What provides the highest level of assurance for correctness of execution within a programming language? One answer, and our solution in particular, to this problem is to provide a formalization for, if it exists, the denotational semantics of a programming language. Achieving such a formalization provides a gold standard for ensuring a programming language is correct-by-construction. In our effort on the DARPA V-SPELLS program, we worked to provide a foundation for the denotational semantics of a meta-language using a mathematical object known as an operad. This object has compositional properties which are vital to building languages from smaller pieces. In this paper, we discuss our formalization of an operad in the proof assistant Coq. Moreover, our definition within Coq is capable of providing proofs that objects specified within Coq are operads. This work within Coq provides a formal mathematical basis for our meta-language development within V-SPELLS. Our work also provides, to our knowledge, the first known formalization of operads within a proof assistant that has significant automation, as well as a model that can be replicated without knowledge of Homotopy Type Theory.

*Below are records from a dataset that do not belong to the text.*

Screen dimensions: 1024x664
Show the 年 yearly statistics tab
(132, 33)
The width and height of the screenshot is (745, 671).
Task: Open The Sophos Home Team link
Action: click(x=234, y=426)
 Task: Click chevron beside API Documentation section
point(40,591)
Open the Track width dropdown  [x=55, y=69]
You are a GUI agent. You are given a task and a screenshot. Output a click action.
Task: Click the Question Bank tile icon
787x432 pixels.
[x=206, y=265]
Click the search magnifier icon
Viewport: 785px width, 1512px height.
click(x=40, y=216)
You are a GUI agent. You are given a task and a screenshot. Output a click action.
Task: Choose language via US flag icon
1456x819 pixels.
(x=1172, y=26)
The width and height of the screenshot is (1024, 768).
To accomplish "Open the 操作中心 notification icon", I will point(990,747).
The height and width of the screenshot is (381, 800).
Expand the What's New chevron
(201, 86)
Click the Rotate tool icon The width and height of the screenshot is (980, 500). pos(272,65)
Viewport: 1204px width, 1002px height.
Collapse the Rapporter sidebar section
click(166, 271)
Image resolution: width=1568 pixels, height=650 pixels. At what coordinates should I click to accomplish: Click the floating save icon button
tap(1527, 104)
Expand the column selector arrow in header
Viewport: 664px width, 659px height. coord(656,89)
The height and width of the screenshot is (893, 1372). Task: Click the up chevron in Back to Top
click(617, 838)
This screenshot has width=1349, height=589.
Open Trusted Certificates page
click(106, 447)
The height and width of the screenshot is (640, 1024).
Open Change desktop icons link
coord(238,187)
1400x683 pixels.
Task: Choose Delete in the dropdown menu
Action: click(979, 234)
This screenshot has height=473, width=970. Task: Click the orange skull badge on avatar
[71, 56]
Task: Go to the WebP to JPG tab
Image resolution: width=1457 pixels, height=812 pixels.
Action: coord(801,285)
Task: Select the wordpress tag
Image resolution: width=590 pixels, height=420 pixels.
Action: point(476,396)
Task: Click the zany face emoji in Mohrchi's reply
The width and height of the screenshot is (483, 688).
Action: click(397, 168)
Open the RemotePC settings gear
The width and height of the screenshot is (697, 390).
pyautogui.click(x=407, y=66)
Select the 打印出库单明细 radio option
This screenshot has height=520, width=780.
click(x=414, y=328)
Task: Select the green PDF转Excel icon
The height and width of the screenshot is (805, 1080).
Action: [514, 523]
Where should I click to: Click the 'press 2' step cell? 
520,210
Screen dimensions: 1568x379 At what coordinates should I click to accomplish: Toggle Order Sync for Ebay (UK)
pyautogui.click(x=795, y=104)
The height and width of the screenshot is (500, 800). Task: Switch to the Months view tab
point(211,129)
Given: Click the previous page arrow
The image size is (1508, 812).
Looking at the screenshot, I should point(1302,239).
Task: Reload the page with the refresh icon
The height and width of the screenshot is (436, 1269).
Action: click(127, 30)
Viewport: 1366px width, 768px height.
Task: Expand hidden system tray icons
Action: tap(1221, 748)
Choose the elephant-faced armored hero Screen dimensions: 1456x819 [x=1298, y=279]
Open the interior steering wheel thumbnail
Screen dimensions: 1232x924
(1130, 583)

翻译：编程语言执行正确性的最高保障是什么？针对该问题，一种答案（也是我们的解决方案）是：若存在编程语言的指称语义，则为其提供形式化。实现这种形式化可为确保编程语言"构造即正确"提供黄金标准。在DARPA V-SPELLS项目中，我们致力于利用一种称为operad的数学对象为元语言的指称语义奠定基础。该对象具有组合性质，对从更小构件构建语言至关重要。本文讨论我们在证明助手Coq中对operad的形式化。此外，我们的Coq定义能够证明在Coq中指定的对象是operad。这项工作为V-SPELLS中的元语言开发提供了形式化的数学基础。据我们所知，我们的工作首次在具备强大自动化能力的证明助手中实现了operad的形式化，并提供了无需理解同伦类型理论即可复现的模型。